Soon after this, an official from Metro Toronto visited and advised the Bonars that they would have to move, with no compensation for their home. The Bonars had voted Conservative their whole lives, but it was Etobicoke’s NDP MPP Ruth Grier who helped the family obtain some compensation from the Borough of Etobicoke for the property they had happily squatted on for 50 years - in exchange for leaving.

When the pedestrian bridge over Mimico Creek south of Lake Shore Bl. W. was built in 1998, there was a proposal made by local citizens to have it named “The Bill Bonar Bridge”, but the request was denied by the Etobicoke Community Council.

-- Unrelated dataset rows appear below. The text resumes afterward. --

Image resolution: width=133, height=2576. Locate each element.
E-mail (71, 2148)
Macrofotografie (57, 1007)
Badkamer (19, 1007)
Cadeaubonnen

In the 1930s, the Humber Sewage Dewatering Plant had been built on the west side of Mimico Creek north of the Bonar home, at the end of today’s Legion Road. It closed in the 1960s when a new sewage treatment plant opened north of The Queensway, west of the Humber River. The dewatering plant building was demolished in the 1990s and the land at the top of Legion Rd. now stands empty and requires remediation before it can be developed.

Bonar Creek flows from the northwest, with its source near North Queen and Kipling.  By 1950, the entire creek north of the CN tracks in Mimico had been filled in or sewerized.  However, there is now a movement underway to restore the lower part of Bonar Creek and the marshy wetlands around it to their former natural condition.